My friends dread the arrival of yet another episode of "Sons of Guns" on Discovery because they know I'll be just the merest mention of anything done on that show from a frothing rage for a few days.

Tomorrow night is the season finale: a folding "flashlight and survival kit built from an M11" (I suspect it will look a lot like a Magpul FMG9) and the "new guy" is challenged to "build an MG42 from scratch" which is just patently ridiculous.

In any case, I'm sure there will be enough industrial grade, concentrated misinformation, ego centrism, and downright stupidity to make me want to drive to Baton Rouge and make ample use of a clue-by-four to a few heads as usual.

The Freeholder said...

Tried Handloader Magazine?

dave_h said...

I thought the shoulder fired Browning machine gun conversion they did on Sons of gun was pretty cool.

og said...

The more you know about something, the less other people's opinions on the subject matter to you, especially when you've gathered a bunch of knowledge through firsthand experience. OTOH, you do sometimes help to get a newbie's feet on the right path, and that often makes it worthwhile.

MikeJ said...

If I can just find an article on a nice "flat shooting" handgun, I'd be happy happy happy. :) But most of them just appear to be "combat accurate" these days.

Will Brown said...

"If I can just find an article on a nice "flat shooting" handgun ..."

Here you go, MikeJ.

Oleg Volk has a nice photo spread and write up on the gun here. Flat shooting seems to be a universal appraisel of .357 mag. out of anything with a barrel longer than the cartridge itself.

FatWhiteMan said...

The Gun Rags got boring a few years ago and I haven't subscribed for years. I still pick up a copy of Handloader about every 4-5 months but that is about it. I used to get Shotgun News when it was all surplus ads with Mausers on every page. Now it is 1/2 EBR ads and the other half poorly written articles.

DJ said...

"Guns were a lot cooler when I didn't know anything about them or shoot them very much."
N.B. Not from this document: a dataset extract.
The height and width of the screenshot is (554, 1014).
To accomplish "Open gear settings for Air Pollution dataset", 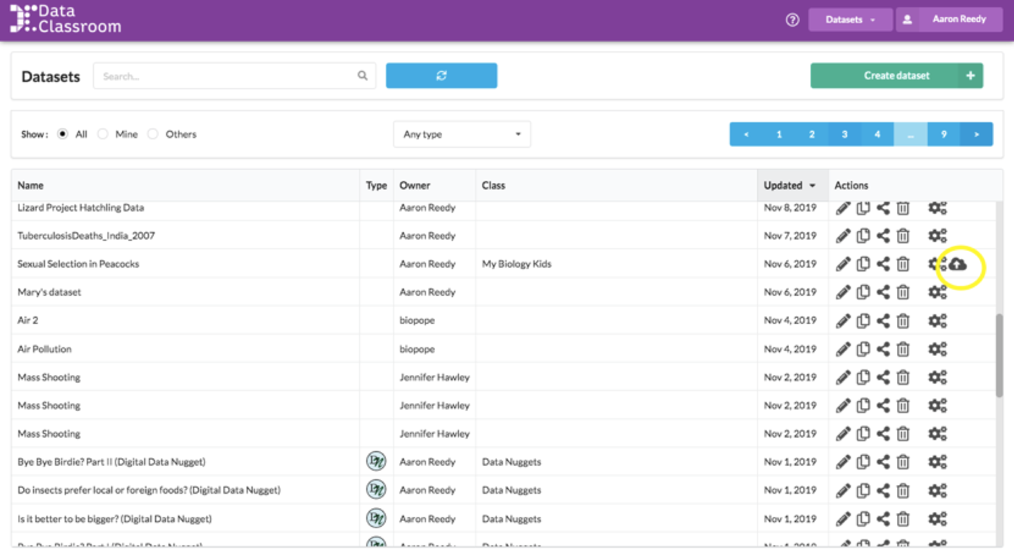I will pyautogui.click(x=937, y=349).
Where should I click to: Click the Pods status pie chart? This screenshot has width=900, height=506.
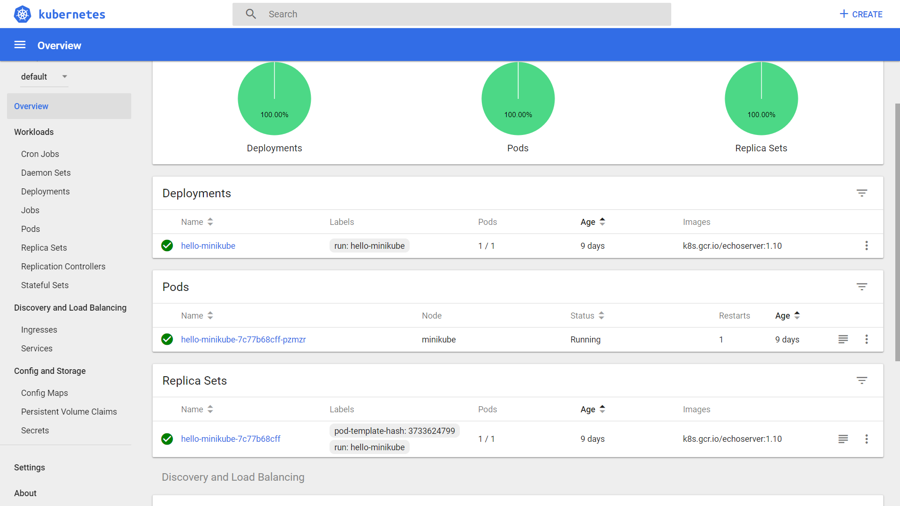click(518, 99)
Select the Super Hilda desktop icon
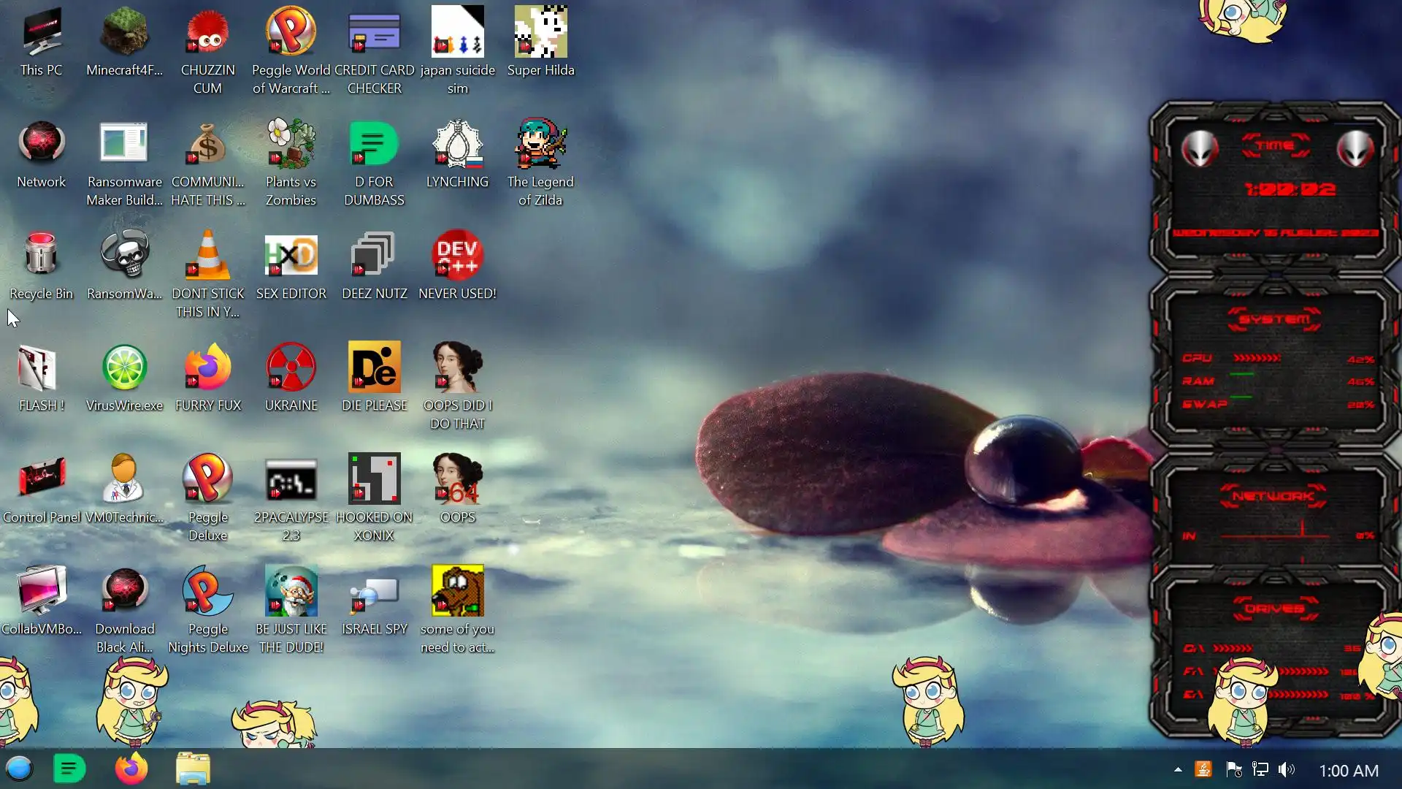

I agree. How about a trip down memory lane, at least for those of us who were just getting into handguns in the early-to-mid 1980s? Any of these magazine covers look familiar?


Steve said...

I'm no expert, just a hobbyist and student of firearms but I too got tired of seeing the same articles recycled every two years or so and let my subscriptions lapse long ago.
I do enjoy John Farnam's quips. Very interesting reading and I think a worthy successor to Cooper's Corner.
None of us will ever live long enough to master everything. One of the reasons that guns have always been interesting to me is because there is always something new to learn or tinker with.

DirtCrashr said...

Gun magazines are like motorcycle magazines. Occasionally there's the insightful and accessible engineering angle like Kevin Cameron does, or the undead-forever maunderings of Alan Cathcart, but more often it's a fanzine run by a bunch of fanatics - with the side goal of getting free stuff from the manufacturers to test and polish their hubris.

Beaumont said...

Sturgeon's Law states that 90% of everything is crap. I think he may have actually been a Sturgeon curmudgeon, but, true, there is a lot of drek in magazines. ALL magazines, not just gunny-type ones.

Then again, there are some rags in which one can read Clint Smith, John Taffin, and John Connor. I find the effort is usually rewarded.